The dataset was randomly shuffled and divided into three parts: 70% for training (6288 sentences), 15% for validation (1347 sentences), and 15% for testing (1347 sentences).

3.1.2. Experimental Evaluation Criteria

To evaluate and compare the NER performance of different models, this paper adopts precision, recall, and F1 score as the evaluation metrics. By using a small amount of corpus as the training set, the models’ ability to extract entities from the ESP well with limited samples is assessed. The formulas for calculating precision, recall, and F1 score are given in Equations (11)–(13).

P = \frac{N_{t}}{N_{r}}

(11)

R = \frac{N_{t}}{N_{a l l}}

(12)

F 1 = 2 \frac{P R}{P + R}

(13)

Here,

N_{t}

represents the number of correctly identified entities,

N_{r}

represents the number of entities identified by the model that are not actually entities, and

N_{a l l}

represents the total number of entities in the text.

3.1.3. Model Parameters

The parameter settings for the char-CNN-FLAT-CRF model are shown in Table 3.

3.2. Results and Analysis

3.2.1. Ablation Study

To evaluate the contribution of the CRF component in the char-CNN-FLAT-CRF model, an ablation study was conducted. Specifically, the CRF layer was replaced with a fully connected layer in the char-CNN-FLAT part of the model. This modification allowed for a direct comparison to assess the label prediction and decoding capabilities of the CRF layer within the model. The results of the ablation study are presented in Table 4.

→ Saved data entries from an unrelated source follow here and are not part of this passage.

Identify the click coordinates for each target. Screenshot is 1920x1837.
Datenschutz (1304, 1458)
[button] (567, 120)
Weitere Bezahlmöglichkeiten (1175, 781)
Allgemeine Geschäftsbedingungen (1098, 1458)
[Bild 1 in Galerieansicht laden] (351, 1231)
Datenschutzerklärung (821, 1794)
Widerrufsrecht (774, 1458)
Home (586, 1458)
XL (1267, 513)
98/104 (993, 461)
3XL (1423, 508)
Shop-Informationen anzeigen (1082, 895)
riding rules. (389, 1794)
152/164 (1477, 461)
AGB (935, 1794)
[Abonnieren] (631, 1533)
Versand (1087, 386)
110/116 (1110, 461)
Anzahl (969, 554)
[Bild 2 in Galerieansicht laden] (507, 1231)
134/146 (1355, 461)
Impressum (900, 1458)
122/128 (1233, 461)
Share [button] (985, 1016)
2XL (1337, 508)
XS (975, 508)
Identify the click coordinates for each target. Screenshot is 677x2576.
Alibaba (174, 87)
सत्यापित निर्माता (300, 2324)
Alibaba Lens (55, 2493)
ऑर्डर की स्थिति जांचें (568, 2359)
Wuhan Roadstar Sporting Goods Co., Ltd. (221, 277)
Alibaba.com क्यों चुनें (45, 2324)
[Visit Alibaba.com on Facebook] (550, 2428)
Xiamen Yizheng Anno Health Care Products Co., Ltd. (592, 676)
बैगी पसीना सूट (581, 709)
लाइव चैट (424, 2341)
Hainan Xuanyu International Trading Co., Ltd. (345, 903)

As shown in Table 4, in the named entity recognition task, the ability of the CRF layer in the char-CNN-FLAT-CRF model to learn transition probabilities and predict labels has a significant impact on the overall accuracy of the model. Optimizing the CRF model can effectively improve the model’s recognition capability.

3.2.2. Comparison Experiment

To evaluate the performance of the char-CNN-FLAT-CRF model in NER under low-resource conditions, this paper conducted comparative experiments. Figure 4 shows the accuracy and loss waveforms of the char-CNN-FLAT-CRF model and several mainstream NER models, including BERT-BiLSTM-CRF, BERT-FLAT, and BiLSTM-CRF, on the training and validation sets of a small-sample corpus of ESP. In the test set, three evaluation metrics were used: precision, recall, and F1 score. The experimental results are presented in Table 5.

As shown in Figure 4, all the models exhibit a converging trend during the training process. However, significant differences in accuracy are observed among the models in the validation set. This phenomenon indicates the differences in the generalization ability of the models for NER, specifically their adaptability to nested entities and rare words in the context of ESP. Among these models, the char-CNN-FLAT-CRF model and the BERT-FLAT model demonstrate superior performance in this experiment.

As shown in Table 5, in the NER task for ESP wells with limited data, the FLAT-based NER model outperforms the BiLSTM-based model. The analysis indicates that BERT and BiLSTM models require larger-scale and higher-quality corpora to effectively identify named entities, making them more suitable for tasks with abundant training data.

In contrast, FLAT, by learning the relative relationships between characters and potential words, is able to better extract character and word features under low-resource conditions, thus demonstrating stronger recognition capabilities. Moreover, the char-CNN-based convolutional character and word embeddings applied in this study further enhance the performance of the FLAT model in low-resource tasks, giving it an edge over models like BERT that rely heavily on large training datasets.

Additionally, the rule-matching mechanism introduced after CRF decoding in this study effectively improves the NER performance in the domain of ESP working conditions. It can better eliminate the interference from complex phrases and word groups in the corpus, thereby significantly enhancing the accuracy and robustness of named entity recognition.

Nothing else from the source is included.